Nevertheless, we cannot assume that the syndromes are identified conditionally. Each of them is based on a basic impairment, which constitutes a " core" of the syndrome, manifests itself the most clearly, is a symptom-forming factor and prevents normal ontogenesis and socialization of a child in the greatest degree. Here, we have the same principle as in a pathopsychological study. As noted by B. W. Zeigarnik, " the same pathopsychological symptom can be conditioned by different mechanisms; it may indicate different states… The nature of impairments is not pathognomonic, i. e. specific for a certain illness; it is just typical for them and can be evaluated in conjunction with the data of an integral pathopsychological study" [3, p. 24].

The peculiarities of child’s behavior, which are directly associated with the impairment of functional development of brain structures, can worsen and become fixed by a wrong style of family upbringing [10]. We assume that in case of the formation of sustainable negative patterns of behavior in a child, there is a combination of external (social, including family) and internal (biological) factors. The maturing of different brain structures is known to be a necessary prerequisite for the development of mental functions. Parents and other members of the family, in turn, address different forms of social impacts to a child, define a way of mental functions formation, and cause a stimulating influence on the maturing of the corresponding structures of his brain; this influence can be either positive or negative. Thus, certain peculiarities of the style of family upbringing can contribute to the insufficient formation of the functions of some brain areas (for example, appeasing hyperprotection and laissez-faire style of upbringing often lead to functional insufficiency of frontal lobes). However, the " choice" of aupbringing style by parents is not occasional; it depends not only on the personalities of parents themselves, but also on the peculiarities of a child, to which a family often has to adjust. We need a complex approach, which involves both methods of neuropsychological correction of a child and working with family, to overcome the impairments of behavior and difficulties of social adaptation in children.

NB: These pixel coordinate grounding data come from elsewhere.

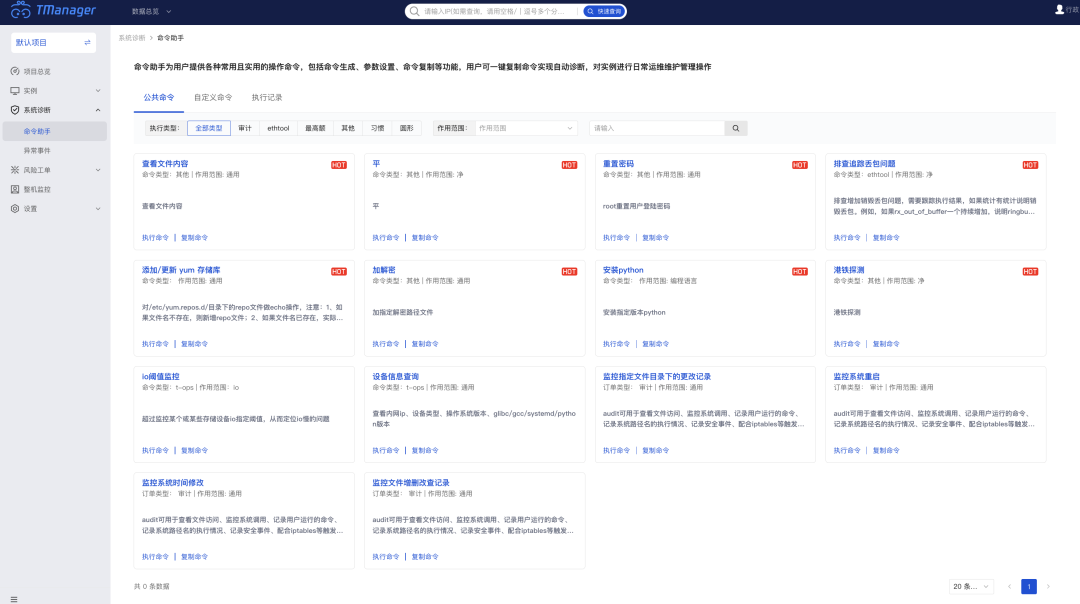Image resolution: width=1080 pixels, height=604 pixels.
Task: Click the TManager logo icon
Action: click(19, 12)
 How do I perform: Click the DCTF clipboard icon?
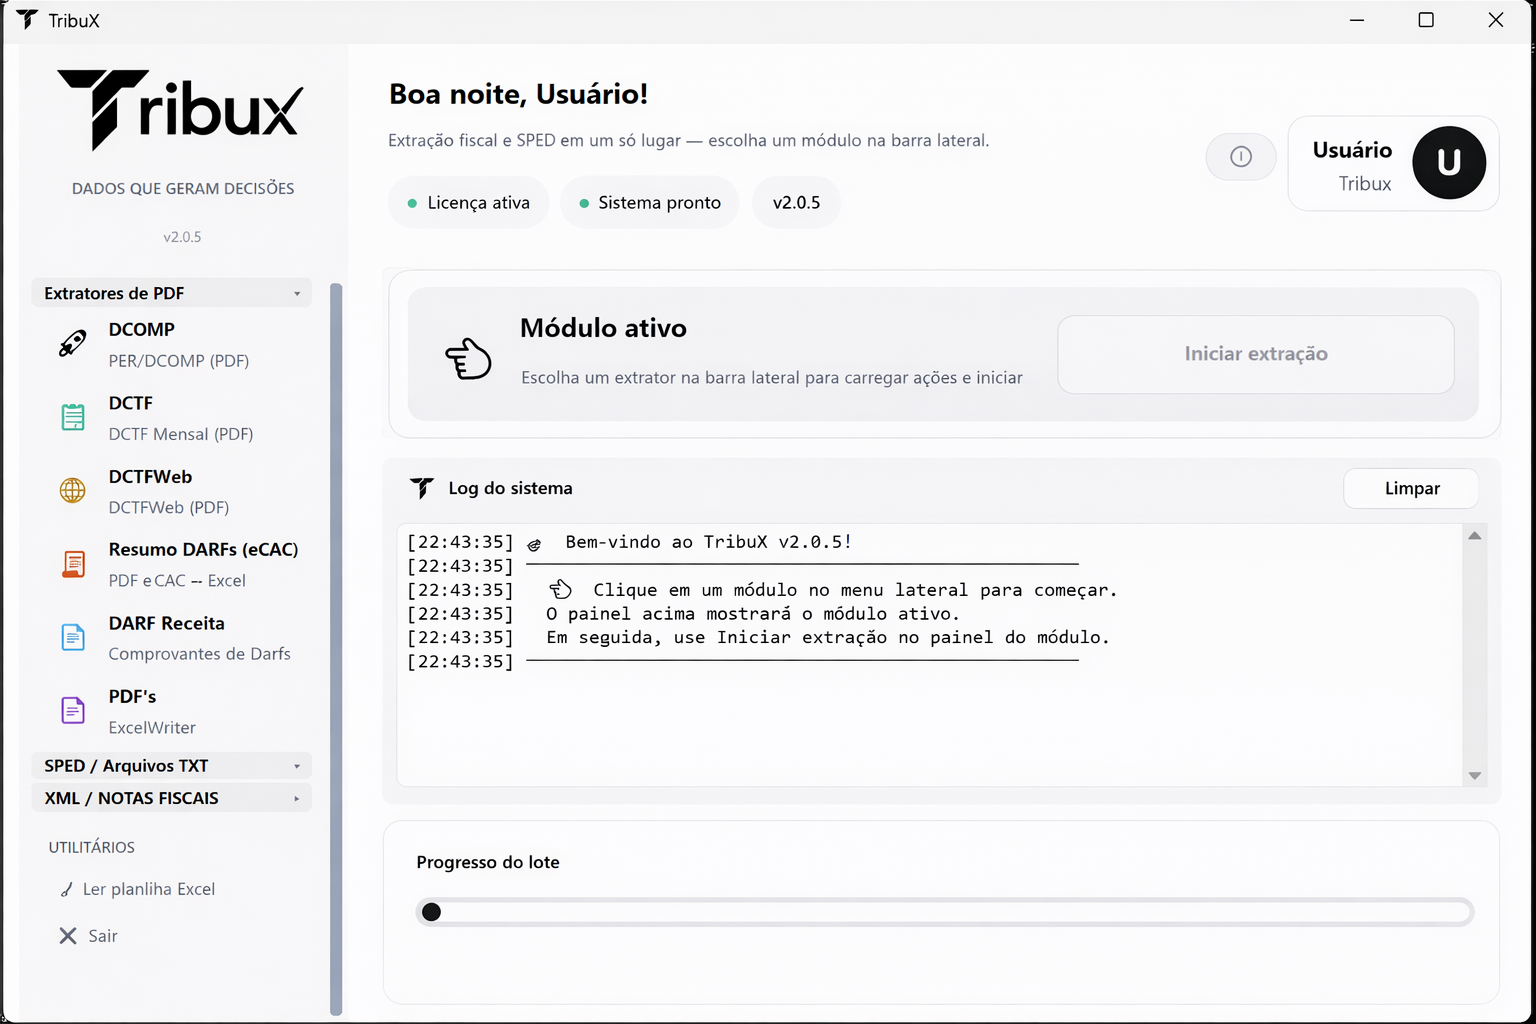point(71,417)
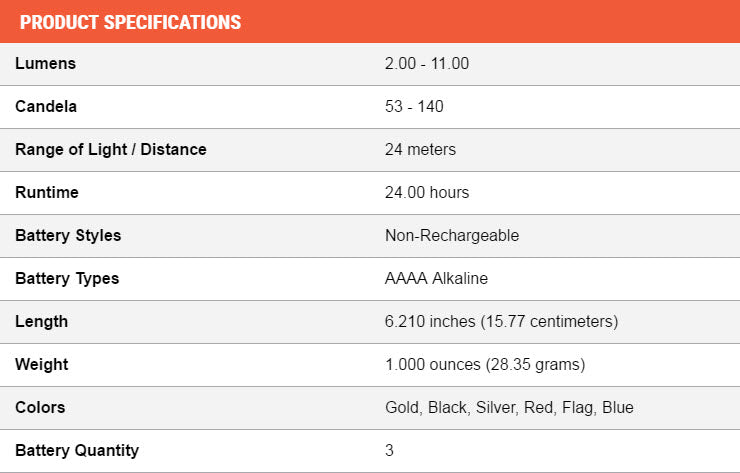This screenshot has height=473, width=740.
Task: Select the Runtime label
Action: pyautogui.click(x=47, y=192)
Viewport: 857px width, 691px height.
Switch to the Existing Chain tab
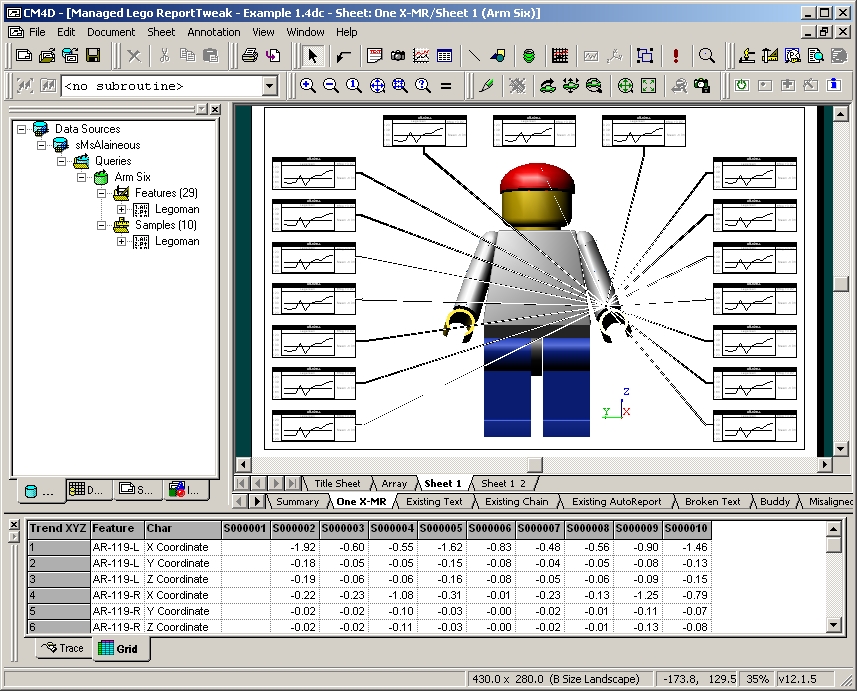pos(516,502)
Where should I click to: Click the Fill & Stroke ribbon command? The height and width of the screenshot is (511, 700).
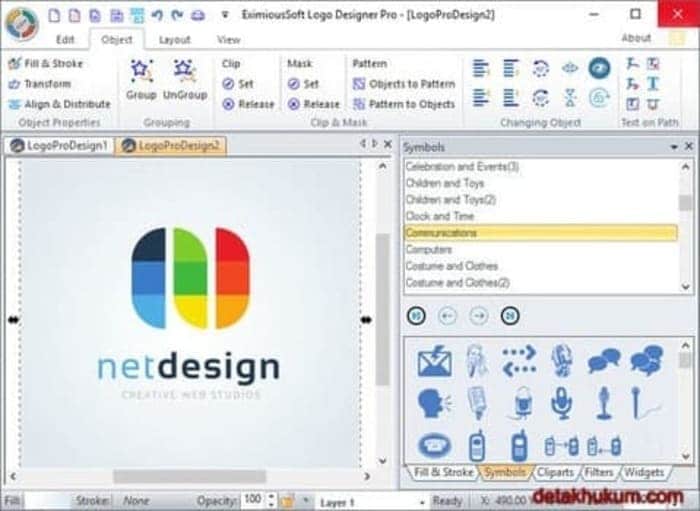point(46,64)
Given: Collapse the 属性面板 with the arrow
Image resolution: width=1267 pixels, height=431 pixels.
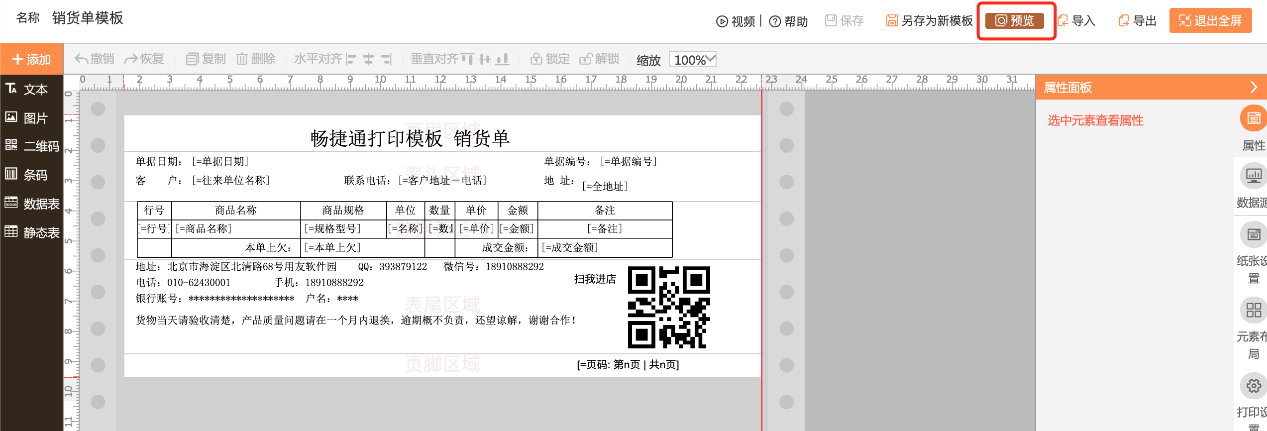Looking at the screenshot, I should point(1254,88).
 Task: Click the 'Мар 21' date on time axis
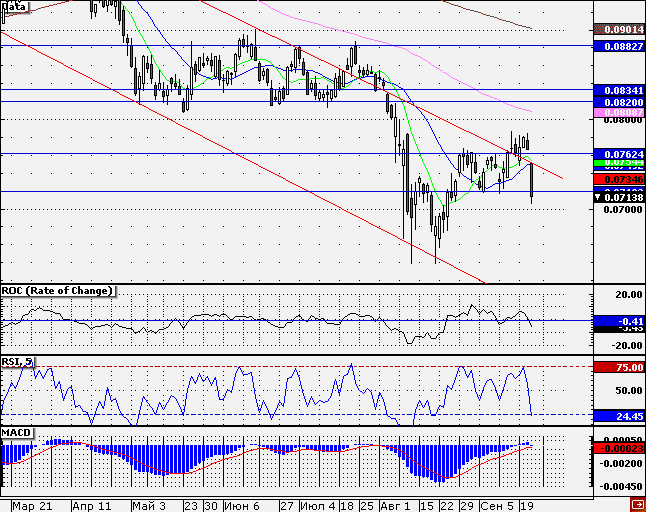pos(34,506)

The group of children with borderline states is both an easy and a difficult category in the context of a neuropsychological work. On the one hand, competently organized neuropsychological correction can be quite efficient in overcoming child’s impairments and preventing further development of pathological states. On the other hand, mild pathology may be unnoticed and underestimated by parents and some specialists. Parents may refuse from curative-correctional events due to various reasons (psychological defense mechanisms, lack of consent between family members, expectance for the aid of sport and other clubs and that a child will " overgrow" the problem etc. ). In this case, a gap between social (for example, school) requirements and child’s abilities is gradually growing. A child should resort to various defense responses, his social adaptation may be impaired and the development of personality may be distorted. Such a child enters adolescence with insufficiently developed " managing" functions/ a deficit of voluntary control, often with asthenoneurotic traits, infantilism, and proneness to depressive states. As a result, the probability of deviant behavior (including suicidal), the occurrence of various addictions and neurotic responses, the formation of various accentuations of character are formed. This can be prevented by timely neuropsychological correction.